Reaching Out to the Next Generation of Women Engineers



Huma Abidi

February 21 is Introduce a Girl to Engineering Day*, an initiative led by the DiscoverE organization that hopes to show young women how engineers are making the world a better place and encourage them to explore this exciting and rewarding career.

This cause is near and dear to my heart because I myself was one of those girls who thought that engineering was not for me. I was on a path to become a doctor – growing up in India that's the path girls with an aptitude for STEM Education took. While doing my undergraduate studies in chemistry and pre-med, I was fortunate to enroll in a computer programming course one summer. My mom learned about the course and encouraged me to look into it. It changed the path of my career: I’d later embark on graduate studies in computer science at the University of Massachusetts, which started me on the road to my career as a software engineer at Intel.

Though that computer programming course was decades ago, the narrative on girls in engineering (and other STEM fields) has not changed much. For example, MIT News reports that only about 20 percent of undergraduate engineering degrees are awarded to women, and as little as 13 percent of the engineering workforce is female.

Increasing Female Representation in Engineering

Society as a whole needs to change if we are to close this gap. Parents, teachers, professionals, the government, corporations – everyone has a role to play in this growing movement. We need to address low enrollment and interest in engineering by girls and women. Research from UNESCO (United Nations Educational, Scientific and Cultural Organization) indicates that girls lose interest in science after 4th grade. The research further suggests that building linguistic, spatial, and number skills from an early age strongly predicts interest in science and engineering in later development.

Accordingly, a promising solution to address the engineering gender gap is to make science and engineering fun for girls at the elementary school levels. GoldieBlox* is one of the first and most popular companies to address this by building interactive toys for girls at a very young age. Additionally, my go-to gift for young girls these days is the Barbie* Robotics Engineer doll, a collaboration by Mattel with Tynker, a game-based platform that teaches kids how to code and inspires them to explore STEM opportunities. It even comes with a free online course in coding. A doll like this helps girls understand that they do not have to give up other interests in order to pursue STEM study. (As a little girl I loved dolls; in fact, I still collect a doll from every new country that I visit.)

The need to encourage young women to pursue engineering is the reason I’ve volunteered to mentor or speak at many events that inspire girls to get interested in engineering and science. Intel also routinely sponsors many such events and forums, including:

  • Girls Who Code, which seeks to build the largest pipeline for future female engineers in the United States,
  • Girl Geek X, a community of more than 16,000 women that has over the last decade curated more than 200 events with more than 1,000 women speakers,
  • Intel® She Will Connect, which provides basic technology skills to women in emerging markets and technology career encouragement to young women in mature markets,
  • well as other Intel Foundation programs which provide opportunities for employees to mentor and be role models to young women at the high school and college levels.
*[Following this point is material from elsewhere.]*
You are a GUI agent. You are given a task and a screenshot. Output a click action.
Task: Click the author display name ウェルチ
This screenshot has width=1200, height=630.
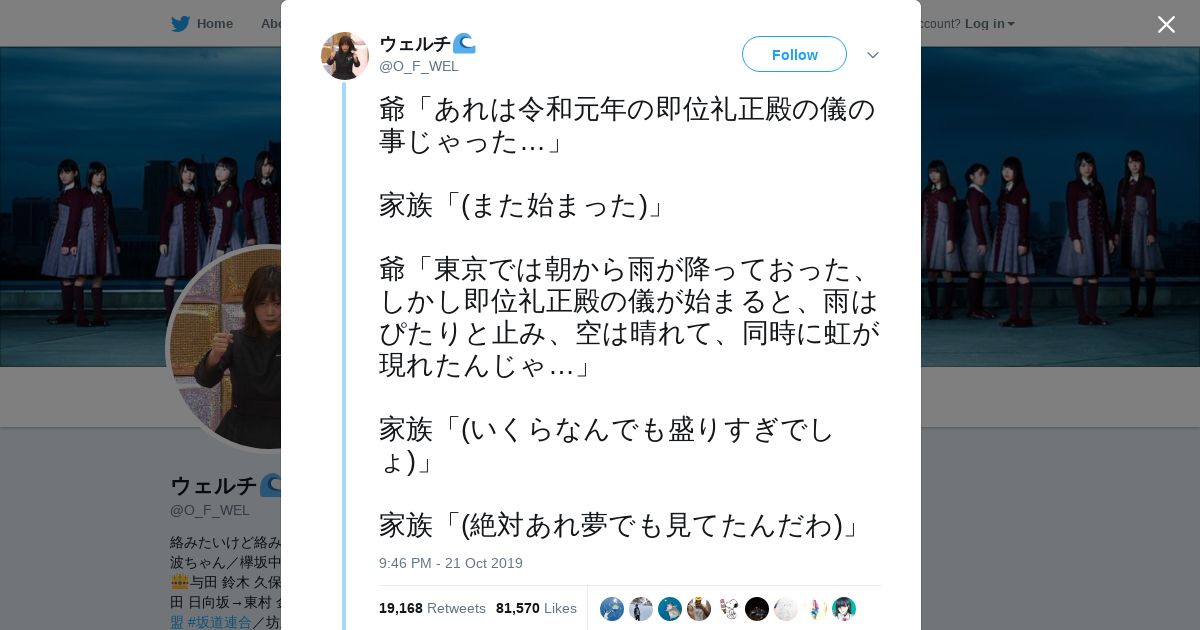tap(415, 43)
Many companies, especially tech companies, have similar programs and are encouraging employees to role model.

Huma Abidi speaking at a recent event Intel event for newly hired female engineers

We Need To Do More

We need to do a better job in becoming effective mentors. Girls may not pursue engineering because they don't realize how much they're capable of, while boys are told they can be CEOs and business leaders. Girls should be told the same, and be made aware of female engineers, especially ones in leadership positions. For several years, I brought my daughter and son to Bring Kids to Work Day at Intel. Both ended up selecting computer science and engineering as their major, and I think exposing them to engineers and technology early on had a role to play in that.

We also face challenges in the retention of women in engineering. According to a Society of Women Engineers study, only 30% of women who earn bachelor’s degrees in engineering are still working in engineering 20 years later, and 30% of women who have left the engineering profession cite organizational climate as the reason for leaving. At Intel, we are trying to address these issues by providing mentorships and cohorts designed specifically for women engineers. Over the years I’ve advised and coached many female engineers on issues ranging from how to be more assertive, to work/life balance. Corporations should take a hard look at the culture within their engineering teams and identify barriers that might get in the way of their female employees’ success.

Get Involved

Introduce a Girl to Engineering Day is just the start. There are many things you can do to encourage the next generation of women engineers:

  • Expose girls to engineers and technology early on.
  • Mentor a girl interested in engineering or a woman engineer.
  • Seek ways to and support causes that make engineering fun and cool for young women.
  • Speak at, attend, and support events and workshops that encourage women to pursue engineering or support women engineers.
  • Identify and address barriers to the persistence and advancement of women engineers within engineering teams.

We are moving in the right direction but we all still have a lot to do to encourage young women to see engineering as a potential career path. I encourage you to be a role model and a mentor and volunteer to inspire girls to join the exciting world of engineering.